Ha confessato davanti al magistrato che lo interrogava di essere l'autore dell'incendio che il 18 luglio ha danneggiato la cattedrale di Nantes il volontario della diocesi arrestato ieri per la seconda volta.

"Il mio cliente ha collaborato", ha detto al quotidiano locale Presse-Océan Quenin Chabet, l'avvocato di Emmanuel, 39 anni, il ruandese che - da volontario della diocesi - aveva avuto l'incarico di chiudere la cattedrale la sera prima dell'incendio.

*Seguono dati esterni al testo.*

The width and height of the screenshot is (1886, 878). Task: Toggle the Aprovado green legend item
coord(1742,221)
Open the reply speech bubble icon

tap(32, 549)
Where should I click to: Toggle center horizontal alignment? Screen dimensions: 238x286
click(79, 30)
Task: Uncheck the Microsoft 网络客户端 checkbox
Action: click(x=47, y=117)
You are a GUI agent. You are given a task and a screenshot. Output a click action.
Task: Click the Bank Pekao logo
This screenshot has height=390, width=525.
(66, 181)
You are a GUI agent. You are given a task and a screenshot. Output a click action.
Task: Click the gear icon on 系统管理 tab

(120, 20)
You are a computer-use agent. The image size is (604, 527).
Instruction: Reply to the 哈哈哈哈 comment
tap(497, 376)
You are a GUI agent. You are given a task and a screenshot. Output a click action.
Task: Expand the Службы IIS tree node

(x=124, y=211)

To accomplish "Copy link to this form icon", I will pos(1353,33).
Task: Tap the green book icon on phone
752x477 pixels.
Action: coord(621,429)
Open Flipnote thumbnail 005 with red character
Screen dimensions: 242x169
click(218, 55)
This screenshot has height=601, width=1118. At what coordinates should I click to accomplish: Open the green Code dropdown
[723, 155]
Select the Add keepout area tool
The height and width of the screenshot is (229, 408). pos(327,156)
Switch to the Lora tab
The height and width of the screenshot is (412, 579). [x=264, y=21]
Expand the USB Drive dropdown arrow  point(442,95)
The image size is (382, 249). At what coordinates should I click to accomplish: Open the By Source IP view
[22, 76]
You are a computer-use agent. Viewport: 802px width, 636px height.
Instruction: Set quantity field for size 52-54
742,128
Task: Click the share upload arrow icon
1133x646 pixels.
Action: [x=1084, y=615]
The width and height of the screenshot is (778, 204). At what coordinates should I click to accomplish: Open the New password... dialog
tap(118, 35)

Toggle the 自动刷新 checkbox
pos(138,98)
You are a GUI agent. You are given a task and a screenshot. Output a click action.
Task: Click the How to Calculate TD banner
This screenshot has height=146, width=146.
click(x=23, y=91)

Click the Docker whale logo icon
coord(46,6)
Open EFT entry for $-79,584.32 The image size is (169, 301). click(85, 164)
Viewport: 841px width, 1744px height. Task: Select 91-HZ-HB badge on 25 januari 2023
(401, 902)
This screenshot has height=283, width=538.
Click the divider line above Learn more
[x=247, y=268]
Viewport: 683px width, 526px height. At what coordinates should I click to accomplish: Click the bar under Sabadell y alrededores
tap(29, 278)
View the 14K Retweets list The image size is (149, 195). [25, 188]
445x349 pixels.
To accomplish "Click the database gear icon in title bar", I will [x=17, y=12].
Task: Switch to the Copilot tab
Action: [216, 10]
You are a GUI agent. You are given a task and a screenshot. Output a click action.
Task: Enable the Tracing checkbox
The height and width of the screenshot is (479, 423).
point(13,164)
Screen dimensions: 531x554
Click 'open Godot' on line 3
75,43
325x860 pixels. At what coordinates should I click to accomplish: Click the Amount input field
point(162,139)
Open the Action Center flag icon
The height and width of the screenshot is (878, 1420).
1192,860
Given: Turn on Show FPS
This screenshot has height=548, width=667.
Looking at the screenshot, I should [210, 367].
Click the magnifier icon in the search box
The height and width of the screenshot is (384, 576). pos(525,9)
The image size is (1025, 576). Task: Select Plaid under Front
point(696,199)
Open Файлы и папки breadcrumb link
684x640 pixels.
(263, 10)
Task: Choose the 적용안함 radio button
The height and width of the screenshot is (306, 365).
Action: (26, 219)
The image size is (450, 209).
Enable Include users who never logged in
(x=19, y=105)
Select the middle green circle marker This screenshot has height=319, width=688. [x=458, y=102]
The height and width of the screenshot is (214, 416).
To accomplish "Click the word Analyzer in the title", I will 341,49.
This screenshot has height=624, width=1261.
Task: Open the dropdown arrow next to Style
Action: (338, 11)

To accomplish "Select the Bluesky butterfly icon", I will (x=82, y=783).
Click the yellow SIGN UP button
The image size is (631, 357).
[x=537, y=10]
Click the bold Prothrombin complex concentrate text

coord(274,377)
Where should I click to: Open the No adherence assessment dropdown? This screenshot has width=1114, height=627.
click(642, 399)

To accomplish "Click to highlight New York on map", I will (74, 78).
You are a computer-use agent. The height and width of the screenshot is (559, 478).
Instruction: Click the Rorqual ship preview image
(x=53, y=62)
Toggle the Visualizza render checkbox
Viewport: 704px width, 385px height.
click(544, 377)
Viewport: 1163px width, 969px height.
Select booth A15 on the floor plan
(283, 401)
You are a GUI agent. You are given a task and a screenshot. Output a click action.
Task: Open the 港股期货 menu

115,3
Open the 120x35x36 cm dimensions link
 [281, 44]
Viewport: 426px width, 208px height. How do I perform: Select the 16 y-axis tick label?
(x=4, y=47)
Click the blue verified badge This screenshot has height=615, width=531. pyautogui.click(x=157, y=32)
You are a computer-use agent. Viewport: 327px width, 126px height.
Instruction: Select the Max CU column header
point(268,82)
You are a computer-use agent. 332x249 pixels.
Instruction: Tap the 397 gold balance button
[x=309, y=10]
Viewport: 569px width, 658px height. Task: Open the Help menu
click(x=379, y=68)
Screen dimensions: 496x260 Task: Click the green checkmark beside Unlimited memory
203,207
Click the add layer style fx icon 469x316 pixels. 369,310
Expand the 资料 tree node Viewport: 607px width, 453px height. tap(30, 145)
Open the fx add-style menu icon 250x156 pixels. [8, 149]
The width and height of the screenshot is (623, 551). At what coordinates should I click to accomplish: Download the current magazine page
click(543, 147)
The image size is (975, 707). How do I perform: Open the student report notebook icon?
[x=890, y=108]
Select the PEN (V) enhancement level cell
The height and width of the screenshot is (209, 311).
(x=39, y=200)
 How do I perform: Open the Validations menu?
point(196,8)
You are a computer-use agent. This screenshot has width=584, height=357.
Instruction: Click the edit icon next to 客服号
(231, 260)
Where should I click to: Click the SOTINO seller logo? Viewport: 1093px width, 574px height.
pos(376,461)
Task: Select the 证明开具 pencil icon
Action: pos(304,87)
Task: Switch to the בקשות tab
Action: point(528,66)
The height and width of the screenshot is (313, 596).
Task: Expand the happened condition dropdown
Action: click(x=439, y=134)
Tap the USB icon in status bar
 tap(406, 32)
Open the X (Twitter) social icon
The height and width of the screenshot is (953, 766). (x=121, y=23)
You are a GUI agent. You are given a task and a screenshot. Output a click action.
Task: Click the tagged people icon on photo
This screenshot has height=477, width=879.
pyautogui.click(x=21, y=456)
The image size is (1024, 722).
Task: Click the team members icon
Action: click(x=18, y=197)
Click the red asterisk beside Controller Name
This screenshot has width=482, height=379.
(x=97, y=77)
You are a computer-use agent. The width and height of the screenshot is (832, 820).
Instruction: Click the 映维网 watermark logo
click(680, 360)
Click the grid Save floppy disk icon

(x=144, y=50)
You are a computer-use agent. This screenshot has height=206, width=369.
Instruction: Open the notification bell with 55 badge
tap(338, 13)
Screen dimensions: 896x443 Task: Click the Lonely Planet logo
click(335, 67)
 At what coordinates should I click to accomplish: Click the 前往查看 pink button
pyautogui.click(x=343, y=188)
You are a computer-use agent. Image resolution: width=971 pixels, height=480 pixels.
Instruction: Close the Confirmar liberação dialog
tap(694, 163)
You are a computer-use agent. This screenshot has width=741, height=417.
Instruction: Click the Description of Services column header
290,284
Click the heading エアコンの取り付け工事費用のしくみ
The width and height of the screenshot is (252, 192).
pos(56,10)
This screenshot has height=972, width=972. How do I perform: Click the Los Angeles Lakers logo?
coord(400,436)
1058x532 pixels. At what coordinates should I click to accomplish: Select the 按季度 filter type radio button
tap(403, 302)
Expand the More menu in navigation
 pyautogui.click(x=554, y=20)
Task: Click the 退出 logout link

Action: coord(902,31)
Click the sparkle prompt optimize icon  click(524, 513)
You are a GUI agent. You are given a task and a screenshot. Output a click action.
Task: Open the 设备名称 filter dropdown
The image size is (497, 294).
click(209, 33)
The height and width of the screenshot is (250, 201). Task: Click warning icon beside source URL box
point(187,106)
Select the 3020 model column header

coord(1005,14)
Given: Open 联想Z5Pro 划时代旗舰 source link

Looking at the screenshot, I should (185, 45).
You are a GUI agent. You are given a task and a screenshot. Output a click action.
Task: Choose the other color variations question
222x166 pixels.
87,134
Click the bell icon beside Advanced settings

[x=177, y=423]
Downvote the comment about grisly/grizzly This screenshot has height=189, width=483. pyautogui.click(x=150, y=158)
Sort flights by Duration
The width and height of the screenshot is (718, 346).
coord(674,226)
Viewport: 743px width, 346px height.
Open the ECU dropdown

L'uomo ha spiegato di aver acceso tre fuochi: due agli organi della cattedrale e uno a un quadro elettrico. Secondo il rettore della cattedrale, Hubert Champenois, il volontario "serviva la messa" ed era spesso incaricato della pulizia o della chiusura della cattedrale. La polizia lo aveva preso in custodia la prima volta il 18 luglio per poi rilasciarlo il giorno dopo. Gli inquirenti non avevano trovato traccia di effrazione sulle porte di accesso all'edificio.

Ora rischia una pena di dieci anni di reclusione e una multa di 150mila euro. Sembra che negli ultimi mesi, infatti, il ruandese fosse molto contrariato per le difficoltà nell'ottenere il rinnovo del permesso di soggiorno in Francia.